Children need to be bored!
“I’m bored” how many times have we heard our children say that?
Boredom is often seen as a negative state and as parents we feel the need to fill that time with scheduled activities, but it’s OK for children to be bored from time to time. In fact, it is a good thing, when children are bored creativity and imagination will come. We need to allow our children to be bored!
When children have nothing to do now, they immediately switch on the TV, the computer, the phone or typically a screen based device. The time they spend on these things has increased. They no longer have to make up games or find ways to amuse themselves, images on a screen fill these ‘bored’ moments.

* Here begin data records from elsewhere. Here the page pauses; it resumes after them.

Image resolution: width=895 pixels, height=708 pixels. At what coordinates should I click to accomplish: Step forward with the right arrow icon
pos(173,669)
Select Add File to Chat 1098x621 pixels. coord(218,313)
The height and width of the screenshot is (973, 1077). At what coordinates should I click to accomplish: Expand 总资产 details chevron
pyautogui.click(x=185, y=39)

It is, however, essential for children to have stand-and-stare time, time imagining and pursuing their own thinking processes or assimilating their experiences through play or just observing the world around them. It is this sort of thing that stimulates the imagination, while the screen tends to short circuit that process along with the development of creative capacity.
Boredom is a very creative state. Children need time to reflect. Boredom builds self-confidence.

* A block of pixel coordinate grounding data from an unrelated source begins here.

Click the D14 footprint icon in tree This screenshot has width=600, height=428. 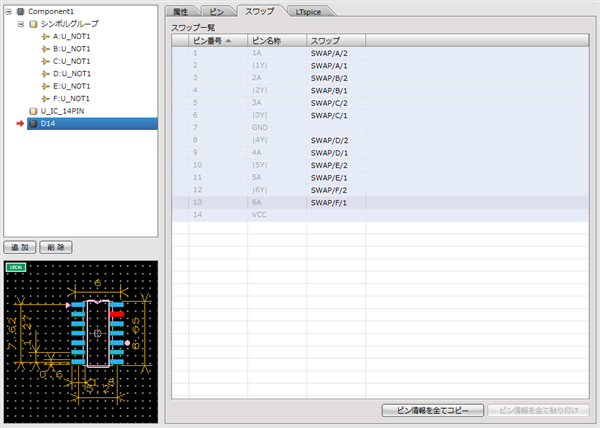(x=34, y=124)
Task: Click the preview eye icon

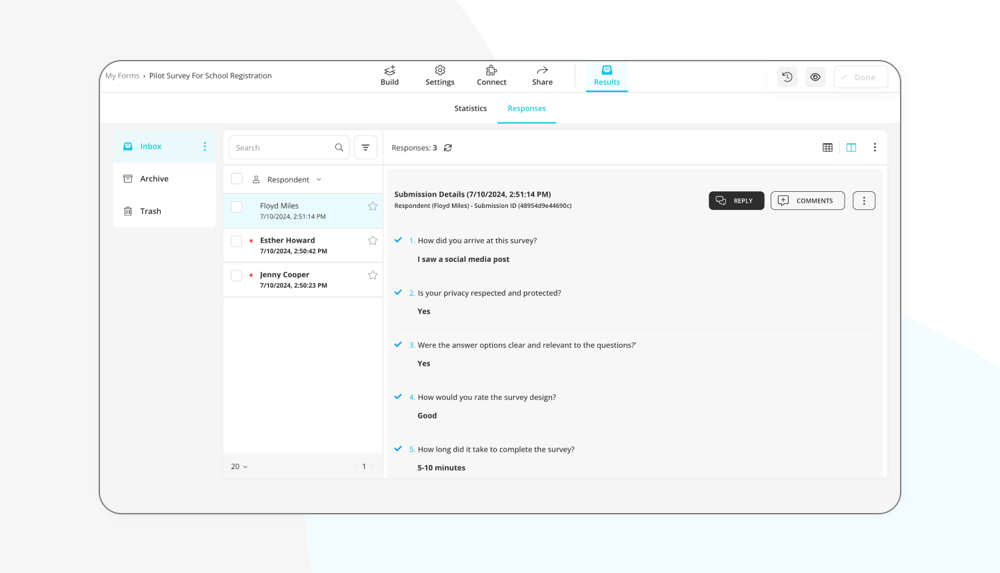Action: click(815, 77)
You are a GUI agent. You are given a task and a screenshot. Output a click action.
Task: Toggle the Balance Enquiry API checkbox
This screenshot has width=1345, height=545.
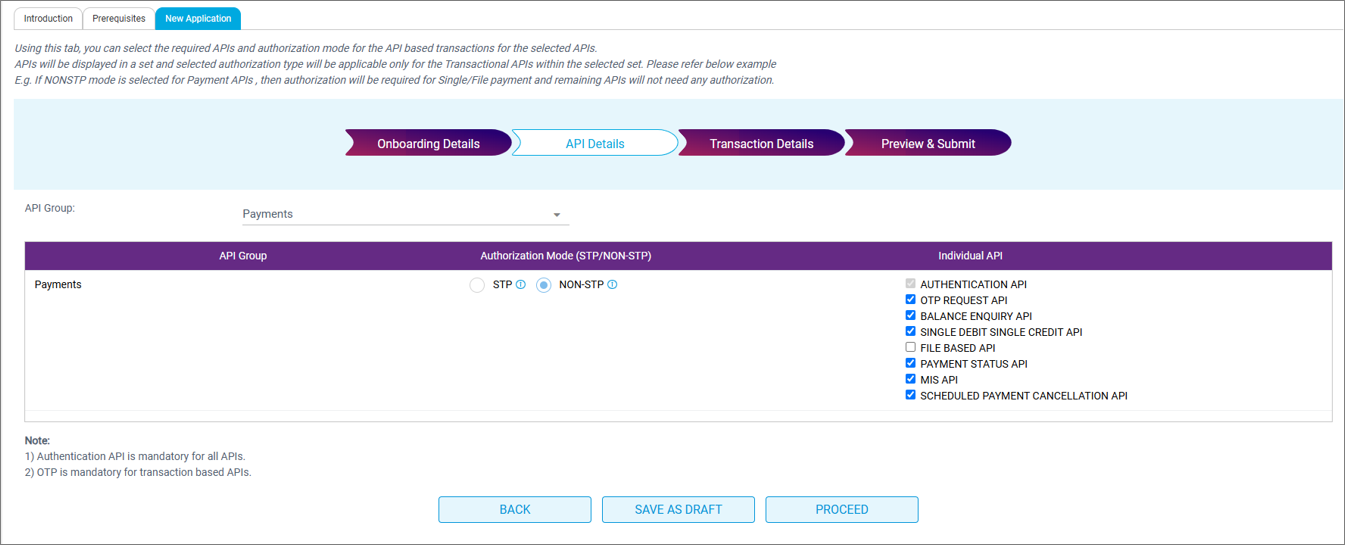910,316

Boredom is often negatively associated with solitude but being on your own, in your own space with your own thoughts is an important part of development. It allows the brain time to be creative, for thoughts and ideas to flow and for children to process events and activities.
As parents we want to keep our children busy, but over scheduling their time reduces their opportunities to explore child led play. Children need time to just ‘be’. Periods of boredom, where children must rely on themselves for entertainment are essential for a healthy childhood. Child led play creates opportunities for children to make mistakes. Children need to make mistakes; to fail and to lose, so they can build resilience and ‘grit’ to persevere and develop their critical thinking skills. Children who never experience failure don’t know how to deal with it when it arises.
Having unstructured time to play with other children will help your child develop interpersonal skills that are becoming lost in this technology obsessed generation.